Aujourd’hui déconfinés, quand cesserons-nous d’être des « cons finis » ? En espérant que vous nous pardonnerez ce calembour facile, la question mérite en tout cas d’être posée. Après plus de deux mois de « repos » forcé, et un peu plus encore dans certains pays (sans compter ceux qui s’y seront replongés en raison d’une résurgence de la pandémie), nous ne pourrons en effet pas dire que nous n’avons pas eu le temps de réfléchir, ne serait-ce qu’un instant, aux conséquences de la Covid-19 sur nos vies et sur la manière dont nous pourrions capitaliser sur ces nouvelles donnes en tant que moteur d’une société réformatrice. N’est-il pas temps de reclasser nos priorités, tout comme nous avons été contraints de le faire durant le confinement ? Bref, de repenser notre société sur un modèle autrement plus résilient que celui qui nous aura conduits à pareille situation.
Il s’agit évidemment d’une fausse question. Comme nous l’avons plusieurs fois souligné, ce que nous pensons encore être une situation inédite n’est pas tout à fait le fruit du hasard, et donc pas totalement issu d’une conjoncture événementielle. Cela fait presque un demi-siècle en effet que les experts nous le disent sur tous les tons : à force de tirer sur la corde, elle finit toujours par casser. Le problème, c’est que l’on aura pris ces avertissements pour des discours stériles lancés à l’emporte-pièce par des experts qui, au fond, n’y connaissaient rien. Après tout, comme on le dit souvent, « tant que ça roule… ». Enfin, jusqu’à ce que ça ne roule plus, justement.
Bien sûr, l’on sait tous que la pandémie de Covid-19 ne durera pas éternellement, ou du moins que le virus, malgré le fait – comme le prévient l’OMS – qu’il pourrait ne jamais réellement disparaître, devrait un jour être « maîtrisé », que l’on pourra s’en prévenir par un vaccin et, même, s’en soigner. La question est donc de savoir ce que l’on fera « après », soit lorsqu’aura disparu cette distanciation sociale que nous impose aujourd’hui encore le contexte. Aurons-nous entre-temps repris nos activités habituelles, avec la même énergie et le même enthousiasme ? Épousé à nouveau ce même schéma libéral qui aura précipité la pandémie ? Continuerons-nous de jouir des ressources de notre planète sans nous soucier davantage qu’hier des risques systémiques que l’on nous promet pourtant dans un avenir pas trop lointain ? Bref, la Covid marquera-t-elle son temps comme un tournant dans l’évolution de l’humanité ou ne restera-t-elle qu’une anecdote de l’histoire ?

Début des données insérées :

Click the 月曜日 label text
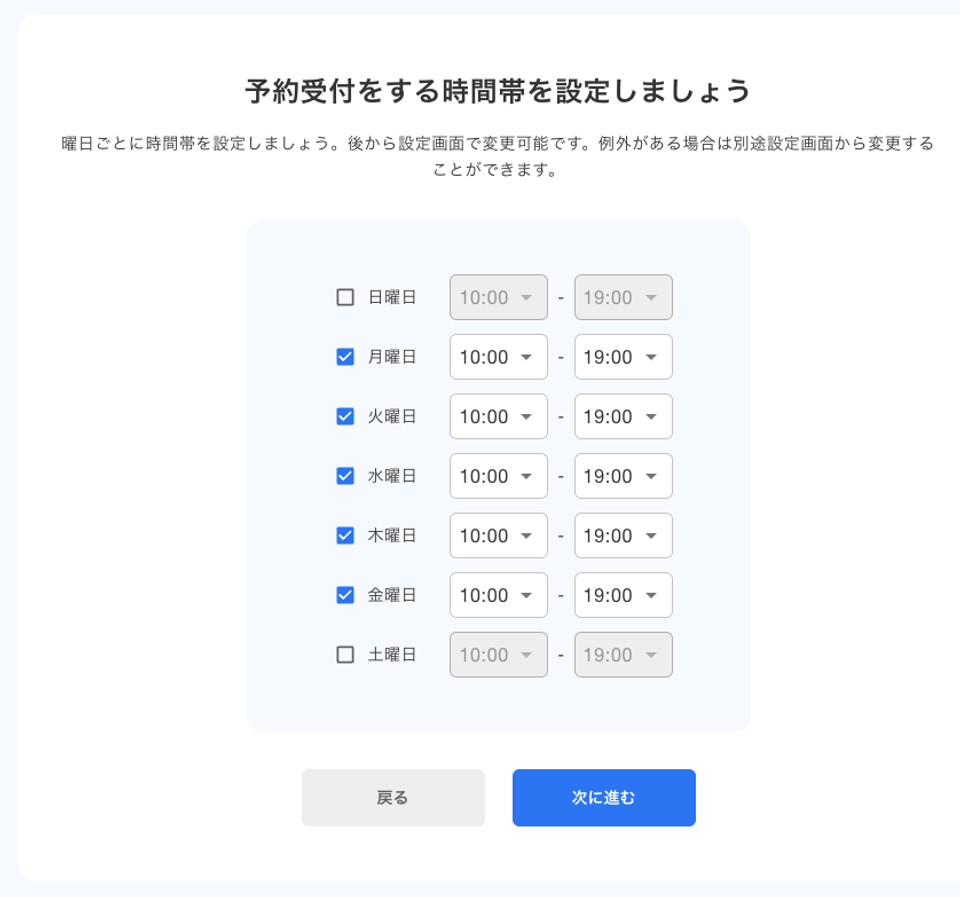Viewport: 960px width, 897px height. click(392, 357)
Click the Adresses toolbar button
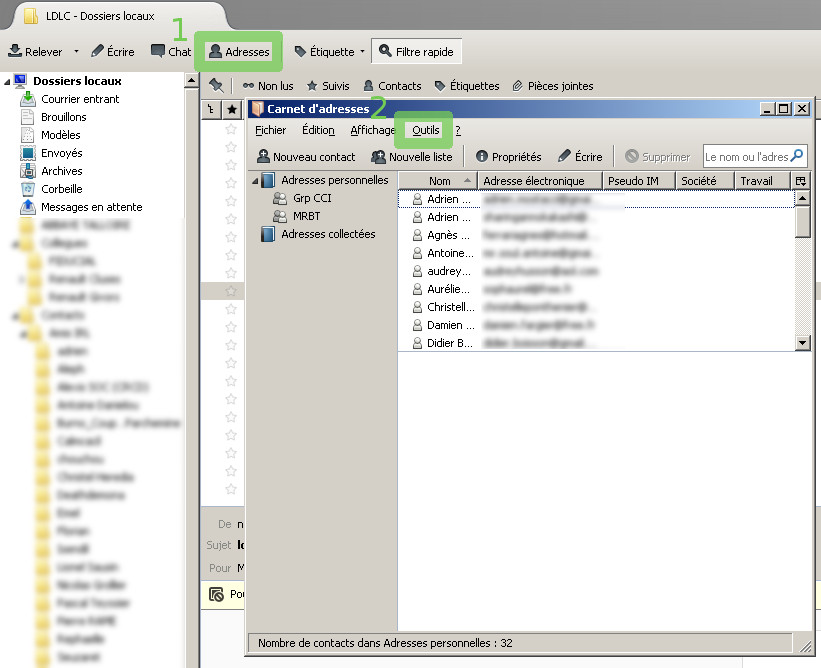Image resolution: width=821 pixels, height=668 pixels. coord(238,51)
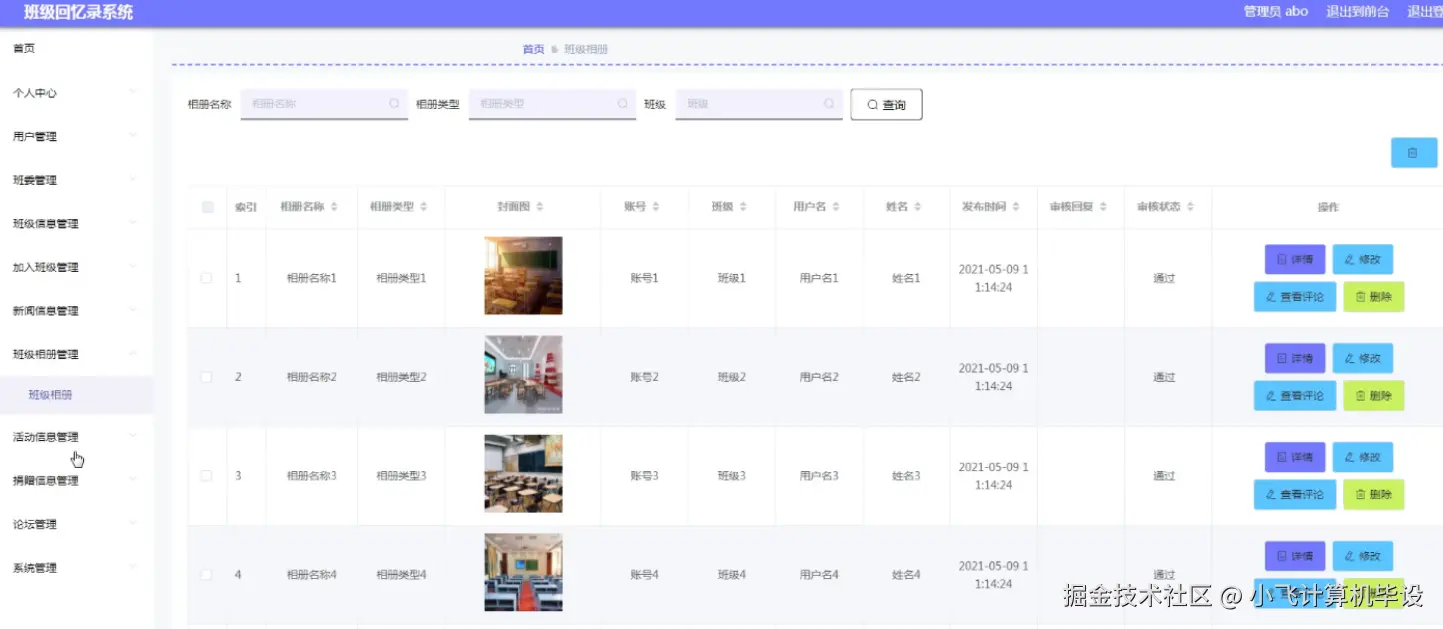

Plus que jamais, nous avons l’impérative nécessité, et même le devoir, de réformer notre système libéral, celui-là même dont les lois sont toujours principalement dictées par le secteur énergétique. Nous ne pouvons raisonnablement penser que le climat, par exemple, attendra que nous en ayons fini avec le tout-carbone pour nous imposer ses hausses létales de température. Et de toute manière, que ferons-nous lorsque l’or noir viendra à manquer ? Lorsque les usines cesseront de produire, et le transport de biens et de personnes sera à l’arrêt, par manque de carburant ? Que deviendrons-nous, si ce n’est d’éternels confinés ?
Dans un monde idéal, les étudiants en économie oublieraient leurs cours et les Nobel rangeraient leur prix, tandis que les directeurs d’entreprise, eux, s’inscriraient dans une autre logique que celle de l’expansion et du profit continu ! Autrement dit, nous aurions à désapprendre tout ce que l’on nous aura appris pour en revenir à l’essence même de l’économie, et dont l’étymologie renvoie à « l’administration de la maison ». Aussi, comme la maison brûle, pourquoi attendre qu’il n’en reste que des cendres ?
Là où ces questions trouvent toute leur pertinence, c’est dans notre potentiel à revisiter notre manière de voir, y compris en ce qui concerne l’économie mondiale. En ce sens, la Covid-19 aura servi en quelque sorte de révélateur. Quand bien même nous n’aurons pas tous été logés à la même enseigne, au plus fort de la pandémie comme après le confinement, puisque dépendants du diktat de nos instances décisionnelles, nous savons tous en effet que, lorsque survient un événement inattendu, l’être humain a une incroyable capacité de réaction, à la fois rapide et – malgré quelques couacs regrettables – somme toute relativement efficace. Dès lors, pourquoi ne pas envisager d’anticiper les futurs désastres ? Que risquons-nous ? Au pire, si cela ne nous évite pas le pire, cela permettra au moins de réhabiliter un temps notre présumée intelligence.